El triunfo de las ciudades, de Edward Glaeser


Un ensayo que defiende decididamente la vida en grandes aglomeraciones urbanas. Motivo: que la cercanía entre las personas apoya la comunicación y con ella el progreso. También porque suele hacernos más felices. Pero, en realidad, en apoyo de sus argumentos, acude invariablemente al factor económico. Y ni siquiera predica con el ejemplo. Él mismo vive en uno de esos núcleos de extrarradio que tanto parece detestar.

Sus análisis son muchas veces certeros. Afirma que la delincuencia y la salubridad son los dos inconvenientes que hay que subsanar en lugares donde la gente vive hacinada. Pero ¿es preciso, como afirma, erradicar la pobreza para evitar la delincuencia o justamente al contrario? Lo más sensato sería, en vez de eliminar la consecuencia, atacar la causa que la produce.

Hay que reconocer, no obstante, que otorga un valor fundamental a la educación como medio de progreso efectivo, etc. Sin embargo, le parece abominable que las ciudades importantes carezcan de buenos colegios y no dispongan más que de instituciones para pobres. (Pg. 270) Ni se le ocurre que esos a quienes denomina “niños de extracción menos afortunada” también tienen derecho a una educación óptima.

Y, sin embargo: (pg. 357)

“… Por encima de todo, todos los niños deberían poder acceder a buenos colegios y vivir con seguridad, y el gobierno federal tiene todos los motivos del mundo para invertir en la infancia estadounidense”.

Pero no dice cómo. Y todo el enfoque de la obra parece argumentar en sentido opuesto.

A veces sorprende por sus afirmaciones excesivamente simplistas, como cuando se pregunta por la razón de que los suicidios proliferen en las zonas rurales mucho más que en las urbanas:

“… la posesión de armas de fuego es cuatro veces mayor en los pueblos pequeños que en las grandes ciudades (…) Muchos estudios han descubierto que la presencia de armas de fuego es más habitual, lo que no deja de ser un tanto extraño si se tiene en cuenta que las armas no son de ningún modo la única forma de quitarse la vida.”

O bien:

El alcalde Bloomberg declaró la guerra al tabaco subiendo espectacularmente los impuestos sobre el mismo y limitando los lugares donde se podía fumar públicamente (…) Quizá sea lo mucho que caminan lo que mantiene a los neoyorquinos tan sanos, pero ¿explica eso por qué mueren menos de cáncer?”

Su certera visión de la realidad suele flaquear cuando le conviene. Sin embargo, es cierto que, tal como él defiende, la difusión de información, abundancia de centros sanitarios y otros factores saludables contribuyan a disminuir la mortalidad en la gran urbe. Pero parece que solo le interesa favorecer a una élite selecta:

Cada vez más, la gente escoge los lugares donde decide instalarse en función de la calidad de vida, y la gente cualificada que acude a áreas atractivas suministra después ideas nuevas que alimentan la economía local. Las personas inteligentes y emprendedores son la fuente última del poder económico de una ciudad y, a medida que esas personas prosperan más, les importa más la calidad de vida.”

■ Datos recopilados:

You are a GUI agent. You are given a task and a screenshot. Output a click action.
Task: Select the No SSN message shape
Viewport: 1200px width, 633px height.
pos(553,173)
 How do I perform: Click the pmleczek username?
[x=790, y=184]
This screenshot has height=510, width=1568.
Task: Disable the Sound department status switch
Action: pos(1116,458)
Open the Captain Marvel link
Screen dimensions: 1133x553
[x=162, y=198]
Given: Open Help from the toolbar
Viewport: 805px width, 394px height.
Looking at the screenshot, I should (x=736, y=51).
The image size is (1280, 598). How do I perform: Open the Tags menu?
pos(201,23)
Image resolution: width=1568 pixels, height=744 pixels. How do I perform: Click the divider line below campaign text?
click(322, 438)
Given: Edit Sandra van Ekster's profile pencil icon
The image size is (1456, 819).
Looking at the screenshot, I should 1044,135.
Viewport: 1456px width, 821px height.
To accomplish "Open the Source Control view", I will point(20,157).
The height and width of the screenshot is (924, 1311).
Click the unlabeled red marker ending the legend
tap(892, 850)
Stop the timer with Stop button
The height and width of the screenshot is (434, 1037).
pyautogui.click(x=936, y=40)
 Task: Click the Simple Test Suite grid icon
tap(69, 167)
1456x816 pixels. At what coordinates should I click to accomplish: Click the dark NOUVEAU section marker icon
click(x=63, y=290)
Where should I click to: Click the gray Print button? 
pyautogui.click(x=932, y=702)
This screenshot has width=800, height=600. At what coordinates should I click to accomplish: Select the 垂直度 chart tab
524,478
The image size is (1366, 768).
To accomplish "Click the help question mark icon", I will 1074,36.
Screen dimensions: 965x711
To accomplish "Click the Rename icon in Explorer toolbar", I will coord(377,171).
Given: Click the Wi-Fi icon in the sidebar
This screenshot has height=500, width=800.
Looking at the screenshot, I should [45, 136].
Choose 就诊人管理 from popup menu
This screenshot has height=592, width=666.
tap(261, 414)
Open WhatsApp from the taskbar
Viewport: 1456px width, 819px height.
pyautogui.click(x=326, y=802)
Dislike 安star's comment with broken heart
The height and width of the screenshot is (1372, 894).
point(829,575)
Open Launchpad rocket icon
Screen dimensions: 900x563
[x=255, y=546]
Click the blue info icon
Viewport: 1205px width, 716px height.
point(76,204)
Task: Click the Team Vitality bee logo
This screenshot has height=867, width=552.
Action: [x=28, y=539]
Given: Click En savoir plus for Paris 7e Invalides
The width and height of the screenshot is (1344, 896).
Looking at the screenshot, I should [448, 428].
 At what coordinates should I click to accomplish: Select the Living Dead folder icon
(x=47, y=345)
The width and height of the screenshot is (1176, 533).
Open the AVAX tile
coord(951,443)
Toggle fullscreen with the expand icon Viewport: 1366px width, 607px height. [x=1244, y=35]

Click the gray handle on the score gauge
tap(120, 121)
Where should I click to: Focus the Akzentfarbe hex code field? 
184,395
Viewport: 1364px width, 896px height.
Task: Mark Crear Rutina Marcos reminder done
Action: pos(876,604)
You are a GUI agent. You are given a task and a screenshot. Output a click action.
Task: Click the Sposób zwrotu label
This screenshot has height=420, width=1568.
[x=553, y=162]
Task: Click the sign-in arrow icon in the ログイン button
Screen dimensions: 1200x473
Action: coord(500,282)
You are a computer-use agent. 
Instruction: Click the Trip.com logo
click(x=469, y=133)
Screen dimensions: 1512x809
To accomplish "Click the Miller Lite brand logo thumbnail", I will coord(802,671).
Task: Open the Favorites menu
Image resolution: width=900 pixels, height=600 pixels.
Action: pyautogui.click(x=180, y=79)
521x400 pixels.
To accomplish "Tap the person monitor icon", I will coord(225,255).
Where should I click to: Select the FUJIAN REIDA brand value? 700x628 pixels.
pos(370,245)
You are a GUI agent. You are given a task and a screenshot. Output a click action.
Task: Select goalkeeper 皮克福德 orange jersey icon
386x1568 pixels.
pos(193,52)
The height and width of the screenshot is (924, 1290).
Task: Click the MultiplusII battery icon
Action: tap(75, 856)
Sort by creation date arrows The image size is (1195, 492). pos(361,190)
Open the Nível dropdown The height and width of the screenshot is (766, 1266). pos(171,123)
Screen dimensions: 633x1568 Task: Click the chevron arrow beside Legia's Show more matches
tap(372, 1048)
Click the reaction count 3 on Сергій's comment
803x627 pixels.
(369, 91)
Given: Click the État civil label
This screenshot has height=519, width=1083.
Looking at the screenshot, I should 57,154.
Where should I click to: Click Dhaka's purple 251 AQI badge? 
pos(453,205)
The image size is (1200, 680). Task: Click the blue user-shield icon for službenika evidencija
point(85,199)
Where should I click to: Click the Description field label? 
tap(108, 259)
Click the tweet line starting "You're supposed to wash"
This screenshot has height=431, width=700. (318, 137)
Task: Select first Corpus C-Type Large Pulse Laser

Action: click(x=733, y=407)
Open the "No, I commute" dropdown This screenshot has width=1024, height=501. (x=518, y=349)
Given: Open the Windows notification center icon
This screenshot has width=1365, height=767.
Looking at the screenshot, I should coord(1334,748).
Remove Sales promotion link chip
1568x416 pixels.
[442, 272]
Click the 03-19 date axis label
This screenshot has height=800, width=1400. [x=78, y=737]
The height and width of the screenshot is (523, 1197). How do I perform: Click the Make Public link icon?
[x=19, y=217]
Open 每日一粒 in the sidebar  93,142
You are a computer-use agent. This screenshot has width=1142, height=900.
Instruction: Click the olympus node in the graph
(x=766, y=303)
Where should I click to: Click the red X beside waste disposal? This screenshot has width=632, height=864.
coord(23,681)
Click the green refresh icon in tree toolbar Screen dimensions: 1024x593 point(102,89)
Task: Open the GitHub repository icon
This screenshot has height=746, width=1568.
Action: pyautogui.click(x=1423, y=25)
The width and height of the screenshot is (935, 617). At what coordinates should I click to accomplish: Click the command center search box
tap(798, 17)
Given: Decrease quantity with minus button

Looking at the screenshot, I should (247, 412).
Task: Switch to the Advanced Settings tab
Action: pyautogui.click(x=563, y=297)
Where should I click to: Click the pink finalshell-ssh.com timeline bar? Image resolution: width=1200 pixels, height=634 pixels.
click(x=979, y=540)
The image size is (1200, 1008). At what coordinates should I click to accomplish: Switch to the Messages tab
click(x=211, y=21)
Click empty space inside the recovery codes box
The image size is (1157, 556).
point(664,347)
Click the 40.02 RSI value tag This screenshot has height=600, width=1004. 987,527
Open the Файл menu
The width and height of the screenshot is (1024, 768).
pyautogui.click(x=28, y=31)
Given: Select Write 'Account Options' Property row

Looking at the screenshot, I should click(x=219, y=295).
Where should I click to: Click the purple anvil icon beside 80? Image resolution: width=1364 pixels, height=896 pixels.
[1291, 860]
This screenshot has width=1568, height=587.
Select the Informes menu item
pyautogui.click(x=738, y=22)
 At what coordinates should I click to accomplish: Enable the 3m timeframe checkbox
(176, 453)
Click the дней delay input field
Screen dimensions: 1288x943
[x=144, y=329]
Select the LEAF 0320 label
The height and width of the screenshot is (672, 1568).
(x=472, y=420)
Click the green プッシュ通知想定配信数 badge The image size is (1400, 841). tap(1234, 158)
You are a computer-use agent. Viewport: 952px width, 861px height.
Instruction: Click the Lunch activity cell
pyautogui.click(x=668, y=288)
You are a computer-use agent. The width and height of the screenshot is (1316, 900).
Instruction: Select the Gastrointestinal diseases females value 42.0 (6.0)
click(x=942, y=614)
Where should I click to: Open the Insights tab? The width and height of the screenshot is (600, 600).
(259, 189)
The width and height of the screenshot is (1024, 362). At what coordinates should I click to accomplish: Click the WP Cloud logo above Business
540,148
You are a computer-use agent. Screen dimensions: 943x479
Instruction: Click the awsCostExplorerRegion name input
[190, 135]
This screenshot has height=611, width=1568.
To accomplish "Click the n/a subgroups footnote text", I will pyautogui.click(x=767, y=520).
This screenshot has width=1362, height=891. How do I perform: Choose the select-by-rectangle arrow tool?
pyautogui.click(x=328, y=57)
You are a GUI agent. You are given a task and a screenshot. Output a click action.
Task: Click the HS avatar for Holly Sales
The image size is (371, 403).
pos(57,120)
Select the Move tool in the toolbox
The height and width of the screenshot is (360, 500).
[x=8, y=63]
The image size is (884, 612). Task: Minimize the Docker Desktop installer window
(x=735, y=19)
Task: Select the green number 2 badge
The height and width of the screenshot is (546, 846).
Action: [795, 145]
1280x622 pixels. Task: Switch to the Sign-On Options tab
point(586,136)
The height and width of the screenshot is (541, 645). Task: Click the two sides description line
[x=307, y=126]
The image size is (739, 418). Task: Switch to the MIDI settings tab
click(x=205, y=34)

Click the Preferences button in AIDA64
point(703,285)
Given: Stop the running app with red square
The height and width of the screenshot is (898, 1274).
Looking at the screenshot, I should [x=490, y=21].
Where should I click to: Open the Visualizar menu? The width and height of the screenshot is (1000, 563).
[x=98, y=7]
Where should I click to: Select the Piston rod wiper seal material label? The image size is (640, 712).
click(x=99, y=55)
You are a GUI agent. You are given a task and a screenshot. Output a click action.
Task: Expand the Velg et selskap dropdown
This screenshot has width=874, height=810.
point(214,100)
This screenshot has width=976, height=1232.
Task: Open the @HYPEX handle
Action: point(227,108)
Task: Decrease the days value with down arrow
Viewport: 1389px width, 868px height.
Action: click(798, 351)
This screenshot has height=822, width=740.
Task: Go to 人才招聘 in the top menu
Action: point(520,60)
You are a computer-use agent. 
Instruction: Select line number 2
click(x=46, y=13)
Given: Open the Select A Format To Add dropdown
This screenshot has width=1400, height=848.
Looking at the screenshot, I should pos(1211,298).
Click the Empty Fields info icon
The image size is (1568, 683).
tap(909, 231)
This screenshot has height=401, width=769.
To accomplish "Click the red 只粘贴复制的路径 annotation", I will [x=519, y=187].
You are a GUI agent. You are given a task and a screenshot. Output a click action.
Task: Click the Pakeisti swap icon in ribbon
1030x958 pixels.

■ Instrucciones:
• A. Devuelve sin cambios el pasaje del texto sobre El triunfo de las ciudades que empieza con "Sus análisis son" y sigue hasta "embargo: (pg. 357)".
• B. Prolonga el texto sobre El triunfo de las ciudades a partir de su última oración.

■ Resultados por tarea:
• A.
Sus análisis son muchas veces certeros. Afirma que la delincuencia y la salubridad son los dos inconvenientes que hay que subsanar en lugares donde la gente vive hacinada. Pero ¿es preciso, como afirma, erradicar la pobreza para evitar la delincuencia o justamente al contrario? Lo más sensato sería, en vez de eliminar la consecuencia, atacar la causa que la produce.

Hay que reconocer, no obstante, que otorga un valor fundamental a la educación como medio de progreso efectivo, etc. Sin embargo, le parece abominable que las ciudades importantes carezcan de buenos colegios y no dispongan más que de instituciones para pobres. (Pg. 270) Ni se le ocurre que esos a quienes denomina “niños de extracción menos afortunada” también tienen derecho a una educación óptima.

Y, sin embargo: (pg. 357)

• B.
Y ¿qué hacemos con los menos afortunados? ¿no hay que pensar en ellos también? Pues no, parece que en ellos no piensa.

“… limitar las nuevas construcciones. ¿Por qué? Unos costes de vivienda menores permiten a los empresarios pagar salarios más bajos, lo que a su vez contribuye a hacer de Chicago una ciudad económicamente competitiva.”

¿Para quién? Me pregunto.

Y cuando piensa en ellos, mejor que no lo haga:

“… muchas veces la miseria es un indicio de que una ciudad funciona bien. Las ciudades atraen a los pobres porque son buenos sitios para vivir si uno es pobre. Ahora bien, cuando la gente vive hacinada, es más probable que se propaguen enfermedades…

¿Es lo único que le preocupa del hacinamiento? Y los propios hacinados, ¿qué?

“… en las grandes ciudades la pobreza impulsa a la gente adinerada a huir para formar enclaves propios.”

Ya, ya. Justo lo que has hecho tú mismo. ¿Para qué lidiar con el problema si nos podemos tapar las narices?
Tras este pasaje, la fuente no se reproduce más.